Ministry of Foreign Affairs, Policy and Operations Evaluation Department (IOB), the Netherlands in cooperation with BMZ (German Federal Ministry for Economic Cooperation and Development).
During the period 2008–2010, the Evaluation Departments of the Netherlands Ministry of Foreign Affairs and the German Federal Ministry for Economic Cooperation and Development in cooperation with KfW Entwicklungsbank jointly conducted an impact evaluation of the rural water supply and sanitation programmes in Benin being supported by the donor community.
1 – The provision of new water points leads to a substantial increase in the use of improved water points as the main source of drinking water, both during the dry season and the rainy season and both for non-poor and poor households. It also substantially increases the number of litres per capita per day collected, although poor and large households consume less per capita. Nevertheless, a considerable share of households continues to use traditional water sources, instead of or in addition to the newly installed water point.
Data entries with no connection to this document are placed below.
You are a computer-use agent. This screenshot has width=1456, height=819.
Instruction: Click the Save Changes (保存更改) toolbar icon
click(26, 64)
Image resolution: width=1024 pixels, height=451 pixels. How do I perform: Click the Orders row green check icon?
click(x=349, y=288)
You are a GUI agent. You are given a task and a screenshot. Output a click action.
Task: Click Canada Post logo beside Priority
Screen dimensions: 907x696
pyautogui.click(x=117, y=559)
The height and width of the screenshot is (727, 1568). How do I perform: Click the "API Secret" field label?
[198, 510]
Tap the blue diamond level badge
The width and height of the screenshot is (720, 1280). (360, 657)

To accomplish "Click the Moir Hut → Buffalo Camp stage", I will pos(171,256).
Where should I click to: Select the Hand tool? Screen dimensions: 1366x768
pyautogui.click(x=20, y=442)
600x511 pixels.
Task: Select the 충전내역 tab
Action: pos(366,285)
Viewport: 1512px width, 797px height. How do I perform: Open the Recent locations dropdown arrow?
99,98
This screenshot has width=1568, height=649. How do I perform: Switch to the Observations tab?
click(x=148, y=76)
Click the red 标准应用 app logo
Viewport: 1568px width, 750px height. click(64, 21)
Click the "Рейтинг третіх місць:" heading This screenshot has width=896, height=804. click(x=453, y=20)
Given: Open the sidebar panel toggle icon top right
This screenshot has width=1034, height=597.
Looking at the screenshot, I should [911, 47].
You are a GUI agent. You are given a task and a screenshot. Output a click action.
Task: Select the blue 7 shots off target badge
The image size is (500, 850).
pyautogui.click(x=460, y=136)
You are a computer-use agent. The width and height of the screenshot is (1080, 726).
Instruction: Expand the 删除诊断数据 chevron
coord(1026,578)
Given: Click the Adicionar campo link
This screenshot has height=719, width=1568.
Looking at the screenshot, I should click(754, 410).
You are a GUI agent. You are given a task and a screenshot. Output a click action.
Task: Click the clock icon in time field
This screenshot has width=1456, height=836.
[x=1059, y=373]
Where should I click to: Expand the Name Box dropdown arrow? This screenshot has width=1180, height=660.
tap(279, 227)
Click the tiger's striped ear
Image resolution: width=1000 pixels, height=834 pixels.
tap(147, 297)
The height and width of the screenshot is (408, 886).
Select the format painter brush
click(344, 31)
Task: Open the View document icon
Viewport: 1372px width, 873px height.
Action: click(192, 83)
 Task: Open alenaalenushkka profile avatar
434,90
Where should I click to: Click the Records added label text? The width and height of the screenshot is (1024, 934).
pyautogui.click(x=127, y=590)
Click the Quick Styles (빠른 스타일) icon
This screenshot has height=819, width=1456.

2 – At source, water from improved sources is of much better quality (in terms of E. coli contamination) than water from traditional sources. However, this quality difference practically vanishes at point of use as a result of recontamination during transport and storage. Rainwater at point of use has the same quality as water at point of source from an improved source. The impact of water point installation on point-of-use quality is thus close to zero. Improved and new household storage containers strongly reduce point-of-use E. coli contamination.
3 – A new water point considerably reduces the time taken to collect water, particularly for communities that have obtained an improved water source for the first time. However, water collection time is still substantial in many localities because of queuing. As women bear the responsibility of water collection in households, it is mostly women who save time. Time saved is mostly spent on housework and on economic activities that may provide income.